The order in which we are asked our opinions and are given the requisite information is no longer a pertinent factor: reports on Google’s search analytics in the hours after the Brexit vote allegedly revealing “What is Brexit?” and “What happens if we leave the EU?” being eagerly tapped into the font of all knowledge. News reports showed vacant expressions offering the apology that they didn’t think their vote would count or that they hadn’t realised the implications of their choice – not once in the journey from their sofa to picking up a pencil for the first time in years did the notion occur to them.
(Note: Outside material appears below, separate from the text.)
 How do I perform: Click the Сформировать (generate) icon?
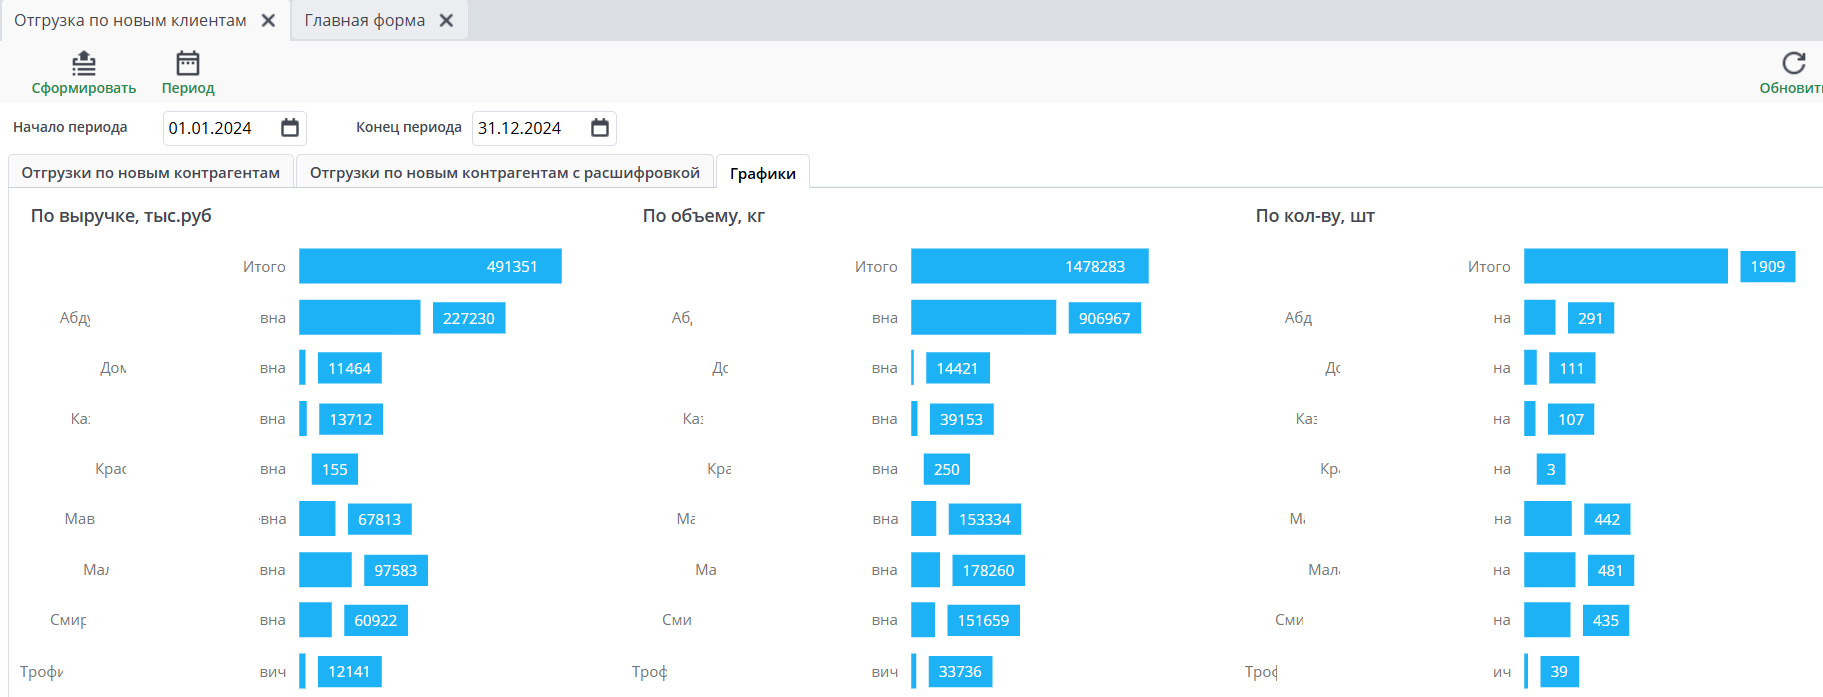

A map of Europe followed by an item of Syrian refugees was all they required.

Google has the answer to everything. More specifically, Wikipedia and IMDb hold the final answer to all life’s problems. There no longer seems any debate as to whether a fact is correct or an alternative opinion exists, should you feel the need to have an opinion in any way contrary to the status quo. The barometer of how fucked we are remains the first comments on any online newspaper article, from local rag to swankily-designed typeface. Outrage. Shock. Hatred. Devotion. Love. Not final words at a murder trial but commentary on anything from restaurant bills to the passing of television and wireless personalities.

“Like a lot of famous talented people they’ve done everything seen everything…nothing left but substance use to take them high again…..such a shame…they all seem to go in their fifties…RIP”
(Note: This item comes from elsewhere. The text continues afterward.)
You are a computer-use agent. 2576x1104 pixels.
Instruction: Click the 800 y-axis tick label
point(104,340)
Some wise words from a Mail reader today on the death of George Michael, by many accounts a kind, generous person or a self-indulgent drug whore, depending on which article, situated next to each other, you deign to read – or at least ‘get the general idea’ of. Quite who seem to go in their fifties is unclear – Greeks? 80’s pop stars? Charitable benefactors? It got ten ‘likes’ so it’s clearly struck a chord, as well it might in a year so clearly cursed: a baffling claim at the best of times, though not perhaps in a year when “Brexit means Brexit” is seen as the answer to any sort of question.

As the last gasps of 2016 rattle, we perch on the edge of our seats as to whether we will have an oddly delayed nuclear war (do we throw our relatives into the garden before or after it drops?) or the next international incident prompts widespread “I TOLD YOU SO” bleating; but more than ever, there is little cause for genuine alarm. There are no more surprises, no more twists, no more guesswork. The answers are right at your fingertips – someone on catch-up said so.